**SELECTED EXCERPT**
● ● ● ●

Opinion
No. CIV 06-00326 BB/WLP.
October 19, 2007
MEMORANDUM OPINION AND ORDER
THIS MATTER is before the Court on Defendant's Motion for Summary Judgment Based on the Absence of Damages to Plaintiffs, filed on August 10, 2007 [Doc. 53]. The Court, having considered the motion, response, reply, and relevant law, and being otherwise fully informed, finds that the motion is not well taken and will be DENIED.
I. Background
Defendant Wells Fargo, sole trustee for the Leonard Parker revocable trust ("Trust") brought this motion contending that Plaintiffs, the beneficiaries of the Trust, have suffered no recoverable damages from Defendant's alleged breach of trust and thus summary judgment in its favor is appropriate. The facts underlying Plaintiffs' action appear relatively settled between the parties. Under the terms of the Trust, upon the death of Leonard Parker, Defendant was responsible for distributing the Trust estate to a number of beneficiaries. The Trust required that Defendant obtain the written consent of a third party, Jerry Lewallen, prior to changing the nature of trust assets. Defendant, erroneously believing Mr. Lewallen to be dead, sold the trust assets without obtaining his consent, and subsequently distributed the resulting cash, rather than the shares of stock in kind, to Plaintiffs. Wells Fargo sent the last of the trust asset distributions to Plaintiffs on August 15, 2002. The stocks and mutual fund owned by the Trust, including Bank of America, PNM, and American Express, have risen in value considerably since August 2002. Plaintiffs contend that the breach of trust by Defendant entitles them to recover this appreciation in value. Defendant maintains that Plaintiffs are not entitled to appreciation damages and failed to mitigate their damages, leaving Plaintiffs with no recoverable damages at this time. The narrow issue before the Court is not which measure of damages is appropriate, but rather whether Plaintiffs failed to suffer any recoverable damages, making summary judgment appropriate.

● ● ● ●

[Records from a data source]
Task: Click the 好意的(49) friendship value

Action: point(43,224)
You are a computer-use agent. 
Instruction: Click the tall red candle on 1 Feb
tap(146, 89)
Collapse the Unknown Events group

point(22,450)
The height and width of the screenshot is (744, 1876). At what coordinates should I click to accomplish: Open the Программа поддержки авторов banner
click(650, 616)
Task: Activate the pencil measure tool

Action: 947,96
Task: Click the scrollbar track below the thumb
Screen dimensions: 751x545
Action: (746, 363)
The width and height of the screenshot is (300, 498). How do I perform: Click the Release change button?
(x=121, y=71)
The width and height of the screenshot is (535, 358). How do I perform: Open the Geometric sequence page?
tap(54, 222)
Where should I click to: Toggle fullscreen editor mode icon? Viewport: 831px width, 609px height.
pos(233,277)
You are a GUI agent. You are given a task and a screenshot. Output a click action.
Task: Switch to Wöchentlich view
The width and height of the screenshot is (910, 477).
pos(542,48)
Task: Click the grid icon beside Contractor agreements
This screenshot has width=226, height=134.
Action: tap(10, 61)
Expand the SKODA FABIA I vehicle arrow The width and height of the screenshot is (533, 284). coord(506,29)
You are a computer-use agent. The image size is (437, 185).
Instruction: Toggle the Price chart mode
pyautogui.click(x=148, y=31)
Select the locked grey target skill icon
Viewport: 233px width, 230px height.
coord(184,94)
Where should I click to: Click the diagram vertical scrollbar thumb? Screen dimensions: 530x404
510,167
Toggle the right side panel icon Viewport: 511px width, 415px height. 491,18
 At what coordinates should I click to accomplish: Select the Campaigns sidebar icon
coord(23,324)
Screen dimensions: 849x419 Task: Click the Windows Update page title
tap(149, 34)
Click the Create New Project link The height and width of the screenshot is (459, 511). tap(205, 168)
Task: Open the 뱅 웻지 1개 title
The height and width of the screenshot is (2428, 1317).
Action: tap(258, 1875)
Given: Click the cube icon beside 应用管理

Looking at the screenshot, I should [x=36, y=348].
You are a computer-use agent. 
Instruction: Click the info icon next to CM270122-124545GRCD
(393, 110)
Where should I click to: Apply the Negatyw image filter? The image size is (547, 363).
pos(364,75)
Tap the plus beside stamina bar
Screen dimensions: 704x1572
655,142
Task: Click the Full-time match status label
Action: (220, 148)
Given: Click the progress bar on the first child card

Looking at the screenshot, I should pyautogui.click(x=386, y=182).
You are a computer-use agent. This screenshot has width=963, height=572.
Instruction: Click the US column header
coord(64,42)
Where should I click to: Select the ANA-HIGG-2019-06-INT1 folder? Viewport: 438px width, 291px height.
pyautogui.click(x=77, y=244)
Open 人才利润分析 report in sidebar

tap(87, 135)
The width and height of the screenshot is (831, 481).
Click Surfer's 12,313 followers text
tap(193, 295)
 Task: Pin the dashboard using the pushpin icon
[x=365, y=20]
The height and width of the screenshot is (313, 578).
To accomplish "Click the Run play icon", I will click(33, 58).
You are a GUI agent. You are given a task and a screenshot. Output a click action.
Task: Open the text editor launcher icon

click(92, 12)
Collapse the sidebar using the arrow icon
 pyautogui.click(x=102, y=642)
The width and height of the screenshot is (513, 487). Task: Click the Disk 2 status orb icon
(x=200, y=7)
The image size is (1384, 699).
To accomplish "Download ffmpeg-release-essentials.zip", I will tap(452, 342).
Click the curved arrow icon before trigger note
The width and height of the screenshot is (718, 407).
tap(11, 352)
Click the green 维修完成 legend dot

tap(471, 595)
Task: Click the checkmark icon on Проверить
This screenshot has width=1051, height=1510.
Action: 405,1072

● ● ● ●

**SHORT PROBLEM 1**
In the court opinion on the Parker trust, when did Wells Fargo send the plaintiffs the last of the trust asset distributions?
**SHORT PROBLEM 2**
Continue the court opinion on the Parker trust from the point where it stops.
The listing has no part in this work.

**FINAL RESULT 1**
August 15, 2002.

**FINAL RESULT 2**
II. Legal Analysis A. Standard on Summary Judgment
Summary judgment is appropriate only "if the pleadings, depositions, answers to interrogatories, and admissions on file, together with the affidavits, if any, show that there is no genuine issue as to any material fact and that the moving party is entitled to judgment as a matter of law." Fed.R.Civ.P. 56. When applying this standard, a court must "view the evidence and draw reasonable inferences therefrom in the light most favorable to the nonmoving party." Simms v. Oklahoma ex rel. Dep't of Mental Health Substance Abuse Serv., 165 F.3d 1321, 1326 (10th Cir. 1999). A mere scintilla of evidence supporting the nonmoving party's theory does not create a genuine issue of material fact. Anderson v. Coors Brewing Co., 181 F.3d 1171, 1175 (10th Cir. 1999). Instead, the nonmoving party must present facts such that under the applicable law, a reasonable jury could find in its favor. Id. The Court will analyze the motion for summary judgment under this standard.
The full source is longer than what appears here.